58 lines
2.2 KiB
Plaintext
58 lines
2.2 KiB
Plaintext
|
|
started by Ingo Molnar <mingo@redhat.com>, 2001.09.17
|
|
2.6 port and netpoll api by Matt Mackall <mpm@selenic.com>, Sep 9 2003
|
|
|
|
Please send bug reports to Matt Mackall <mpm@selenic.com>
|
|
|
|
This module logs kernel printk messages over UDP allowing debugging of
|
|
problem where disk logging fails and serial consoles are impractical.
|
|
|
|
It can be used either built-in or as a module. As a built-in,
|
|
netconsole initializes immediately after NIC cards and will bring up
|
|
the specified interface as soon as possible.
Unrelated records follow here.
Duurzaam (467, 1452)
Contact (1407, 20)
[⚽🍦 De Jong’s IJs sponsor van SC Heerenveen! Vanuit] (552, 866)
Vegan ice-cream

While this doesn't allow
|
|
capture of early kernel panics, it does capture most of the boot
|
|
process.
|
|
|
|
It takes a string configuration parameter "netconsole" in the
|
|
following format:
|
|
|
|
netconsole=[src-port]@[src-ip]/[<dev>],[tgt-port]@<tgt-ip>/[tgt-macaddr]
|
|
|
|
where
|
|
src-port source for UDP packets (defaults to 6665)
|
|
src-ip source IP to use (interface address)
|
|
dev network interface (eth0)
|
|
tgt-port port for logging agent (6666)
|
|
tgt-ip IP address for logging agent
|
|
tgt-macaddr ethernet MAC address for logging agent (broadcast)
|
|
|
|
Examples:
|
|
|
|
linux netconsole=4444@10.0.0.1/eth1,9353@10.0.0.2/12:34:56:78:9a:bc
|
|
|
|
or
|
|
|
|
insmod netconsole netconsole=@/,@10.0.0.2/
|
|
|
|
Built-in netconsole starts immediately after the TCP stack is
|
|
initialized and attempts to bring up the supplied dev at the supplied
|
|
address.
|
|
|
|
The remote host can run either 'netcat -u -l -p <port>' or syslogd.
|
|
|
|
WARNING: the default target ethernet setting uses the broadcast
|
|
ethernet address to send packets, which can cause increased load on
|
|
other systems on the same ethernet segment.
|
|
|
|
NOTE: the network device (eth1 in the above case) can run any kind
|
|
of other network traffic, netconsole is not intrusive. Netconsole
|
|
might cause slight delays in other traffic if the volume of kernel
|
|
messages is high, but should have no other impact.
|
|
|
|
Netconsole was designed to be as instantaneous as possible, to
|
|
enable the logging of even the most critical kernel bugs. It works
|
|
from IRQ contexts as well, and does not enable interrupts while
|
|
sending packets. Due to these unique needs, configuration can not
|
|
be more automatic, and some fundamental limitations will remain:
|
|
only IP networks, UDP packets and ethernet devices are supported.